A year ago, rumours were still rife that SAP was going to shut Business ByDesign down. Compared to SAP’s other ERP solutions, SAP BusinessOne and SAP Business All-in-One, it had woefully underperformed. Instead, last fall SAP announced it had moved ByDesign to the HANA platform, given it its own general manager, and altered its go-to-market model to make it completely partner-centric. Now, the company is reporting that SAP is now on a solid growth path, and that it has launched new partner initiatives around the solution.
“We have been doing really great work with Business ByDesign and got it back on the growth path,” said Dr. Michael Schmitt, Senior Vice President and General Manager, SAP Business ByDesign.
Schmitt said that they made three fundamental changes.
“We gave it clarity in the portfolio as an upper midmarket solution, above SAP BusinessOne and next to a highly adjustable SAP Business All-in-One,” he said. “Before we had been selling it all over, including to some smaller customers, where it doesn’t make any sense. A company needs to have a certain complexity to benefit from it.”
The development strategy was also changed.

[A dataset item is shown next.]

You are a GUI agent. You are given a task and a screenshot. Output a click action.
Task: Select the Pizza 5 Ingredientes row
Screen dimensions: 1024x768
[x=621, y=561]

“We made it much clearer for partners what their value-add was and how they can add their own IP, and we also provided new tools to extend ByDesign,” Schmitt added. “We have also added development training tools so partners can publish what other partners developed.”
The third change was in the go-to-market strategy. While the majority of ByDesign business was going through partners even last year, SAP declared the channel was now the preferred go-to-market route.
“The amount of ByDesign business that goes through partners has gone from around 70 per cent to close to 90 per cent,” Schmitt said. “It will never be completely 100 per cent, because there will always be some exceptions who insist on direct, but we believe we have built a very trustful relationship with partners here.”
Schmitt said another key indicator for him was growing partner participation. Many of the approximately 260 ByDesign partners had become inactive, something Schmitt said was no surprise as the product’s fate was uncertain.
“Today, not all of these are completely active, but the number doing regular business has grown massively, and we are adding about 20 new partners per quarter,” he said. “Partners weren’t willing to invest until they had clarity. They clearly listened to the words, but they waited to see us execute as well. They didn’t just jump back on it after we made the announcement, although we had some partners – a few – who didn’t reduce their speed, and picked up their install base.” Navigator Business Solutions, an SAP Gold Partner with multiple locations across the U.S. and Canada, was one of these.
Now SAP is making some new initiatives in the Business ByDesign space public. They have built a new end-to-end partner enablement program for the solution.
“It is a portal, but it is really more than that,” Schmitt said. “There is a new learning room, which gives a real-time, on-demand collaboration way for partners to discuss ByDesign with SAP experts and with other SAP partners. It is designed to be very interactive, and it covers all roles, including sales, pre-sales, consultants, and developers. It also has different levels from starter, to refresher and more expert.”
In addition, the Business ByDesign element of Open SAP, a learning tool open to anyone, not just partner program members, has been strengthened.
“We put a course for developers on ByDesign on Open SAP to get more trained and senior developers, and we expected a couple hundred people to register on it,” Schmitt said. “Instead we got 3600 who registered.”
The course takes 8 weeks, with a test every week, and at the end, you have to develop an app on a Business ByDesign system to get the certificate.
“It’s a hard program, but if even 10 per cent make it, we have 360 new ByDesign developers,” Schmitt said. “We are thinking of putting more of these courses on, including new integration scenarios.”
Schmitt said that United VARs, a coalition formed by top SAP local partners, has also recently added Business ByDesign to the solutions they cover.
“They were mainly focused on on-prem and Business All-in-One, and in our discussions, we were able to get them to add a focus on Business ByDesign as well,” he said. “This strengthens us with a global player, and I’m proud I could convince them.”
Schmitt said that ByDesign can also now be localized for countries where that hasn’t been possible before, using their localization toolkit.
“We will also continue to strengthen the PartnerEdge program, and do all we can to help partners find enough certified people with needed Business ByDesign knowledge,” he said.